> **To do**: Please answer from the steampunk book recommendations: in Anti-Ice, what gives the Brits total control of Europe?
***** Text block *****
Deathscent, by Robin Jarvis. It’s a YA book, but still readable. It’s somewhat strange ( I’ve just realised I’ve said something like that about every book so far. I guess steampunk is just a strange genre); about Elizabethan England… in space :confused: Not Victorian, but I’d still define it as steampunk.

I recommend Anti-Ice by Stephen Baxter. It’s set at the turn of the century where the Brits have total control of Europe thanks to their possession of the volatile and powerful Anti-Ice.

Here are some threads of mine that might be helpful:

Stempunk

Victorian Sci-Fi

I’m not sure if it’s strictly steampunk, but The Diamond Age by Neal Stephenson is science fiction set in a neo-Victorian future. The plot isn’t the greatest, but it’s a fascinating setting and a good read.

Like RealityChuck, I also enjoyed The Iron Dragon’s Daughter. It’s kind of a grim take on what happens when Faerie meets the Industrial Age. But much less twee than I just made it sound.
***** Data entries *****
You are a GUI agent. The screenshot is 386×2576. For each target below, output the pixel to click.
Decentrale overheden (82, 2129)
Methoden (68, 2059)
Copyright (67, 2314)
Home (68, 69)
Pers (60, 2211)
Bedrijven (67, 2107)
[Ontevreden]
*****
> **Finished exercise**: Their possession of the volatile and powerful Anti-Ice.